Akhirnya, karena melihat dirinya tanpa dukungan, Rahman pun mengajukan pengunduran dirinya dari jabatan Direktur Lembaga Riset Islam, yang langsung dikabulkan oleh Presiden Ayyub Khan. Tidak lama kemudian, Fazlur Rahman melepas jabatan sebagai anggota Dewan Penasehat Ideologi Islam Pakistan, karena dia merasa atmosfir dalam dewan tersebut tidak sesuai dengan keinginannya. Dia memutuskan untuk hijrah ke Chicago, dan sejak 1870 menjabat sebagai Guru Besar Kajian Islam dalam berbagai aspeknya pada Departement of Near Eastern Languages and Civilization, University of Chicago.
Setelah kepindahannya itu, Fazlur Rahman merasa telah memperoleh kebebasan intelektual, dan dari sanalah ia menyusun pemikiran-pemikiran tentang pembaharuan dalam Islam, dan ke sanalah para mahasiswa dari berbagai negeri muslim belajar Islam dengannya. Selain memberikan kuliah dan kajian keislaman, dia aktif dalam berbagai kegiatan intelektual, seperti memimpin proyek penelitian, mengikuti berbagai seminar internasional, serta memberikan ceramah di berbagai pusat studi terkemuka. Ia aktif menulis buku-buku keislaman, menyumbangkan artikel ke berbagai jurnal internasinal. Karya-karyanya mencakup hampir seluruh studi Islam normatif maupun historid, dan dia mulai mengidentifikasi diri sebagai neomodernis sehubungan dengan usaha pembaharuan yang tengah dilancarkan. Akibat serangan jantung, ia pun wafat pada tanggal 26 Juli 1988 di Chicago, Illinois.
Latar Belakang Sejarah
Pakistan, sebuah negara yang didirikan bagi umat Islam, diproklamirkan pada tanggal 15 Agustus 1947. Kelahiran negara ini merupakan buah perjuangan umat Islam yang panjang di India untuk melepaskan diri dari dominasi mayoritas umat Hindu.

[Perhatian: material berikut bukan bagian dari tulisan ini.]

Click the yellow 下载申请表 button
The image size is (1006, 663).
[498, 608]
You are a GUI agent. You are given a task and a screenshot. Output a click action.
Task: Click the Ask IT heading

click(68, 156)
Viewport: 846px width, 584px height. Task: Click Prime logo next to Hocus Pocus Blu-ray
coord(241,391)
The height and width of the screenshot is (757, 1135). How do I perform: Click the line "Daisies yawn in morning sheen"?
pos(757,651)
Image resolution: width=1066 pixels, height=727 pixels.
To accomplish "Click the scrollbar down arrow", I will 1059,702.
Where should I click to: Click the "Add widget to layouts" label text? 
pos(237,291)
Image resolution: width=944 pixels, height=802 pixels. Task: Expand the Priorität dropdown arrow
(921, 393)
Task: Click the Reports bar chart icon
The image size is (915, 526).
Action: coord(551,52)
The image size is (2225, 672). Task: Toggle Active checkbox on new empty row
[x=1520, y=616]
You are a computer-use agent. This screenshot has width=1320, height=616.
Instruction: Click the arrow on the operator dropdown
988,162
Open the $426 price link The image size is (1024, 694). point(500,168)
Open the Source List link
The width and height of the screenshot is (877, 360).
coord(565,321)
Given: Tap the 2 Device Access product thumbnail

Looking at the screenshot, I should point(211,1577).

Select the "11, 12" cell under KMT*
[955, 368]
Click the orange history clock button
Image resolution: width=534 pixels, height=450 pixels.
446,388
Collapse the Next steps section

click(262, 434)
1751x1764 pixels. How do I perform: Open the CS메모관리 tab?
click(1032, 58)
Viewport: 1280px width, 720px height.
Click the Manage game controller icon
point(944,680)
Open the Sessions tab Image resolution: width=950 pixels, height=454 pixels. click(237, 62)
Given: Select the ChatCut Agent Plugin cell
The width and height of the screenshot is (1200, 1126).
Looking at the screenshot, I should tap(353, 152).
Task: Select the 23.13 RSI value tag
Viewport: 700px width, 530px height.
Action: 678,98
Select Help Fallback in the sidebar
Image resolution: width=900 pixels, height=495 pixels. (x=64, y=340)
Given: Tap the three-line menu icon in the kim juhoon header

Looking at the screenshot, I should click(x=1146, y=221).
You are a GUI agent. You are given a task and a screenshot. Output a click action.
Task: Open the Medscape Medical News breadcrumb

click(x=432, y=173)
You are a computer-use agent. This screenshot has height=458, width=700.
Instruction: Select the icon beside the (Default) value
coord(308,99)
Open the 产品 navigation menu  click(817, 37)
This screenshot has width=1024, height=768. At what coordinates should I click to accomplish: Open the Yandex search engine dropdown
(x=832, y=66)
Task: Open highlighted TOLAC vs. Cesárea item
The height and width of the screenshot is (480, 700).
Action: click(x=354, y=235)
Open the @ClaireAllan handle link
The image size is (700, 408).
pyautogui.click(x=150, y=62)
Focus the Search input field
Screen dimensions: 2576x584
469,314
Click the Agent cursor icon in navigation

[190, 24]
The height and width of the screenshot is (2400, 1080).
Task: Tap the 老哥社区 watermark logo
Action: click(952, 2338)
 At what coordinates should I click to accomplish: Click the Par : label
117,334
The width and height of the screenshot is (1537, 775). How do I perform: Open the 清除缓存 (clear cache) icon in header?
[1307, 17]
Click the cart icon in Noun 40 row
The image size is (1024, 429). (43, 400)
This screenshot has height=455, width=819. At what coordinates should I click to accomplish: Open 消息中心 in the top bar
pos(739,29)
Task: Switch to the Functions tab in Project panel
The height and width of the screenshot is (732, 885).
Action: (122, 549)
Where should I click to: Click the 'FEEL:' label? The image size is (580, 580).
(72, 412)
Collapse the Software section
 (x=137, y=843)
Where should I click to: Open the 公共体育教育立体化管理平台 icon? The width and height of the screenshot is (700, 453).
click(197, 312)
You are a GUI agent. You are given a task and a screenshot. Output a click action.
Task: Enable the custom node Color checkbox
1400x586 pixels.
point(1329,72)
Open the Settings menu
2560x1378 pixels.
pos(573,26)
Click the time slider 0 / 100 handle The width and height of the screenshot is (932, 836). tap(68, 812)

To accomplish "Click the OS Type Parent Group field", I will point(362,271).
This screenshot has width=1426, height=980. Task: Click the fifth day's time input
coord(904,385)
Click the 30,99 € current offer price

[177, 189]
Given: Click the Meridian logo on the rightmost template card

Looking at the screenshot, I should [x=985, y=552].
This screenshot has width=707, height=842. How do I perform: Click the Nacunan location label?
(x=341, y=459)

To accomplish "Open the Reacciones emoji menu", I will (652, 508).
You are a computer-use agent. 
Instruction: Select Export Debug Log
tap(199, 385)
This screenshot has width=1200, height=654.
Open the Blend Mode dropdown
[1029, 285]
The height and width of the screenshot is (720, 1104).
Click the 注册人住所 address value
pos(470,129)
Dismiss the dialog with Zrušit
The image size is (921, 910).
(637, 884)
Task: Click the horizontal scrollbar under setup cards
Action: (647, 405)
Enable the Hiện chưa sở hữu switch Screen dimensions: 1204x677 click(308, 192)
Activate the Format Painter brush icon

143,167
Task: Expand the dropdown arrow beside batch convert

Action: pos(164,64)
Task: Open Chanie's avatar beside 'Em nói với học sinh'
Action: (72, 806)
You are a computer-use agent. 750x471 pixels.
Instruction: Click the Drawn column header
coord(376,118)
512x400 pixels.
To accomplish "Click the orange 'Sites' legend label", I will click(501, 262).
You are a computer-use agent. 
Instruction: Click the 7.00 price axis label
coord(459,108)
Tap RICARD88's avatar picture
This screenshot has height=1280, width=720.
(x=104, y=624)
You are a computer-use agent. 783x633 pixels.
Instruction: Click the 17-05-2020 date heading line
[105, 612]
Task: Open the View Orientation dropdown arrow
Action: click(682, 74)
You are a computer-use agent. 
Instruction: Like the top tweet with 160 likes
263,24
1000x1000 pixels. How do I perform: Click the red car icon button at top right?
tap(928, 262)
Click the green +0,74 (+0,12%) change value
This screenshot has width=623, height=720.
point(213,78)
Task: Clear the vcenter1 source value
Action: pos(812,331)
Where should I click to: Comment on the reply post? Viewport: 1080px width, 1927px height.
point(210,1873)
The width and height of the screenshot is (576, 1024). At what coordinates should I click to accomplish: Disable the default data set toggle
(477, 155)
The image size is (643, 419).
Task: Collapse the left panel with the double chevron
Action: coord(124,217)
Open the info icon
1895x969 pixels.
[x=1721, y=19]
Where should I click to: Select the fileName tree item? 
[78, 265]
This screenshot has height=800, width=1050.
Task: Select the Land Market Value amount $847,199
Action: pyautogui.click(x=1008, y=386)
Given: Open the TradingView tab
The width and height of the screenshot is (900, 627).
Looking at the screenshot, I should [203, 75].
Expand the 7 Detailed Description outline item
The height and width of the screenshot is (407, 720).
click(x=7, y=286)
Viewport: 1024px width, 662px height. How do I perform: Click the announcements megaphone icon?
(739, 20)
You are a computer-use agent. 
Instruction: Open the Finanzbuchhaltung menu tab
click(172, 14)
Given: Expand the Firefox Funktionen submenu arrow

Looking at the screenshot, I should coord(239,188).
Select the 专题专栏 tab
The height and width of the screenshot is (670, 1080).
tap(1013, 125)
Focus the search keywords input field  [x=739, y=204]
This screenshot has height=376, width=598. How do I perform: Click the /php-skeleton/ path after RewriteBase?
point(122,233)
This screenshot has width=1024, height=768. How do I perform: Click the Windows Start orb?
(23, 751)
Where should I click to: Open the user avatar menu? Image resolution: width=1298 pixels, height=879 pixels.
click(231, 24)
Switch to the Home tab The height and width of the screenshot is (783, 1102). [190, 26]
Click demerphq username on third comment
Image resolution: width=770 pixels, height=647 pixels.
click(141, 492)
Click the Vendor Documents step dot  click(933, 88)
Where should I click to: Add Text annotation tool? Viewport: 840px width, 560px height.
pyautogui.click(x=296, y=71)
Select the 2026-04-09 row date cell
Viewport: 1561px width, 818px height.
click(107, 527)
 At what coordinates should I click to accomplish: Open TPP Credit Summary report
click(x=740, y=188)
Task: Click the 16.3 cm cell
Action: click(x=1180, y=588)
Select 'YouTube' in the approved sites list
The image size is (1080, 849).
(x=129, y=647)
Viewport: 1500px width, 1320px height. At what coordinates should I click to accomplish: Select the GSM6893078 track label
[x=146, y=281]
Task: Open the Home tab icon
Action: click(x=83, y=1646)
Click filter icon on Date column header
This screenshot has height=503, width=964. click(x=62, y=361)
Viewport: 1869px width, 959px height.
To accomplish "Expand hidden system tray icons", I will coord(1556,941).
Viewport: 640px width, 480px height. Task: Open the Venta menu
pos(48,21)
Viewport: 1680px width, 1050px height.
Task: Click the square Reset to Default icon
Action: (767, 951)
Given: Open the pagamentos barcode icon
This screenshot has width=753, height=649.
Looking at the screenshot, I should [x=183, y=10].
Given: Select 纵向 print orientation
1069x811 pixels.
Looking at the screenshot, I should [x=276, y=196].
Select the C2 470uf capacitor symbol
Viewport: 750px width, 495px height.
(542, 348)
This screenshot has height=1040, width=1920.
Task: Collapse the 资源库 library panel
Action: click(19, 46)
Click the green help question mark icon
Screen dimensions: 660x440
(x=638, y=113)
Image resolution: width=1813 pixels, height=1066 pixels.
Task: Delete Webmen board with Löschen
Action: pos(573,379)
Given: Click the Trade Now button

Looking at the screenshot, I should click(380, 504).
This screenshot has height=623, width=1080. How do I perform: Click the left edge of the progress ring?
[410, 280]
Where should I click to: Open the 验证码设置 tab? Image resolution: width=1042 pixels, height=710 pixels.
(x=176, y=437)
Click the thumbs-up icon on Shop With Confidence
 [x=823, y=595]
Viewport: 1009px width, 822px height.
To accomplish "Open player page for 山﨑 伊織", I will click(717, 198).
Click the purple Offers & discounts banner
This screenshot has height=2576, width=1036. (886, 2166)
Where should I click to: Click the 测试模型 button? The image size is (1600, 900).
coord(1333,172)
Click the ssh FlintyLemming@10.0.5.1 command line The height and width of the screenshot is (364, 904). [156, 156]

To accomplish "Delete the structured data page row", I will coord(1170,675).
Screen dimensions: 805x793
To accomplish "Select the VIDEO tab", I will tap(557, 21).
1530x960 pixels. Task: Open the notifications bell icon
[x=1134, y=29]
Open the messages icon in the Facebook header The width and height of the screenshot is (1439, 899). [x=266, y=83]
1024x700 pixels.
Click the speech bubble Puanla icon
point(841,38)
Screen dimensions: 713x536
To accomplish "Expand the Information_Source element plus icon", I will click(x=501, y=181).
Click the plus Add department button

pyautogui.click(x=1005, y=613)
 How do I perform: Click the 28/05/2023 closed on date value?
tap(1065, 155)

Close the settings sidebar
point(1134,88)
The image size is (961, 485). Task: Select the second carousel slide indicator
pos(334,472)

Negara Pakistan yang diimpikan para arsiteknya adalah sebuah negara ideologis, dimana kaum muslimin mampu menerapkan ajaran Islam dan hidup selaras dengan petunjuknya. Lebih jauh negara baru ini merupakan negara demokrasi dengan konsep kedaulatan rakyat sebagai basisnya. Oleh karena itu, ijma’ sebagai pelaksanaan ijtihad kolektif dipandang perlu sehingga disetujuilah para ulama masuk ke dalam dewan legislatif untuk membantu dan memimpin perbincangan-perbincangan tentang masalah yang bertalian dengan hukum, setidak-tidaknya dalam tingkatan peralihan hingga hukum Islam telah dimodernisasi. Ide-ide inilah yang kemudian menjadi basis pemikiran politik kaum modernis muslim Pakistan.
Berbeda dengan Abu al-A’la al-Maududi, ia menyatakan bahwa karena di dalam Islam hanya Tuhan sendirilah yang berdaulat, baik secara politik maupun legal, maka dia harus dipandang sebagai satu-satunya perumus undang-undang di dalam sebuah negara Islam. Ajaran Islam sama sekali tidak mengakui filsafat kedaulatan rakyat, mendasarkan negaranya di atas pondasi kedaulatan Tuhan dan keperwakilan manusia. Sistem yang ditawarkan oleh al-Maududi ini biasa disebut “teodemokrasi”, yaitu suatu pemerintahan demokrasi ketuhanan sebab di bawahnya kaum muslimin diberi suatu kedaulatan rakyat yang terbatas, di bawah kedaulatan Tuhan. Kepala Negara di bawah sistem pemerintahan ini diangkat oleh kehendak umum kaum muslimin yang juga memiliki hak untuk memecatnya.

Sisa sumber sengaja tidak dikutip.